(Dataset items)

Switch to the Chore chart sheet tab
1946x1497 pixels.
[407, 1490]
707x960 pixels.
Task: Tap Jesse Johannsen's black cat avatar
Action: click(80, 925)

## Task instructions
Reproduce every line of the records above without changing anything.

## Response to the task
Switch to the Chore chart sheet tab
1946x1497 pixels.
[407, 1490]
707x960 pixels.
Task: Tap Jesse Johannsen's black cat avatar
Action: click(80, 925)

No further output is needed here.